Session 1: How did the Danish birth care system manage to keep the late-nineteenth century level of MMR below the level of MMR in sub-Saharan Africa of today?

Speakers: Professor Anne Løkke and Ms Anna Kristiane Mortensen (University of Copenhagen, Denmark)
Chair: Dr Alice Reid (Department of Geography)

Anne Løkke is Professor of Danish History focused on Social, Cultural and Health History 1750-1950. She has published within a range of health and health policy related fields. Most prominently, however, in the field of reproductive health including the history of the Danish birth care policy, midwifery, obstetrics, perinatal mortality, infant mortality and maternal mortality.

 

 

Anna Kristiane Mortensen is Research Assistant at the research project Link-Lives (Link-Lives.dk). Her master thesis (2019) has thoroughly reviewed the quality of the Danish reporting of maternal deaths 1850-1957. One of her conclusions is that even if the published official statistics for the years 1890 to 1930 was underestimating the MMR according to the used definition in these years, a more inclusive definition still returns a level below 400 per 100,000 births.

 

 

Session 2: Interdisciplinary perspectives on maternal mortality in Kenya

Speaker: Professor Shane Doyle (University of Leeds, UK)
Chair: Professor Simon Szreter (Faculty of History)

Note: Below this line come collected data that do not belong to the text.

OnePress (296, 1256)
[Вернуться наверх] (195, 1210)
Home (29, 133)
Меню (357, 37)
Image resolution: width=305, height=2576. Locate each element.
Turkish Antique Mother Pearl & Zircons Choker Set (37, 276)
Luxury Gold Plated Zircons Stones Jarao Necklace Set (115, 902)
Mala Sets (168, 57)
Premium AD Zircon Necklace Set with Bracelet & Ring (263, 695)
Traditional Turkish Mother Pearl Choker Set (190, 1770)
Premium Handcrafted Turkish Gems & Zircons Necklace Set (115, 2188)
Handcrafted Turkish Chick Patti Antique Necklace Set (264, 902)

Shane Doyle is Professor of African History at the University of Leeds and an editor of The Journal of African History. He has previously worked at the Cambridge Group for the History of Population and Social Structure and the British Institute in Eastern Africa. His most recent book Before HIV (OUP 2013) won the African Studies Association's Ogot prize. He is currently PI of an interdisciplinary project 'Maternal mortality in East Africa'.

 

 

Session 3: Maternal mortality in Sub-Saharan Africa: the Ugandan situation

Speaker: Ms Oliver Norah Nabacwa (Mulago Hospital, Uganda)
Chair: Professor Ashley Moffett (Department of Pathology)

Oliver Norah Kavuma Nabacwa became a nurse in 1991 and worked in Mulago National Referral Hospital until February 2019. She holds a Masters Degree in Midwifery and Women’s Health, a Bachelors Degree in Nursing and a Diploma in Health Administration. She participated in the Maternal and Child Health African Leadership Academy (2015-2016), after which she established a project on Birthing Partner Support in low resource settings. She is a mentor, trainer and supervisor for students plus fellow Nurses and Midwives. She currently works at Mulago Specialised Women and Neonatal Hospital (since 2019).

 

 

Session 4: Regional progress and policy response to reduce maternal mortality in sub-Saharan Africa

Speaker: Dr Estelle Sidze (African Population & Health Research Center, Kenya)
Chair: Dr Yuliya Hilevych (Faculty of History)

Estelle Sidze is a maternal and child health specialist building evidence on inequities in access to quality MCH services and maternal well-being in sub-Saharan Africa. She coordinates the maternal and child health sub-program of work within the Maternal and Child Wellbeing Unit at the African Population and Health Research Center (APHRC). She is currently involved in critical experts’ discussions on within the Joint Countdown to 2030 and the Partnership for Maternal, Newborn & Child Health (PMNCH). She holds a Grand Challenges Explorations grant aiming at assessing vulnerabilities leading to stress and post-partum depression among adolescent mothers living in the slums of Nairobi, and developing innovative intervention packages.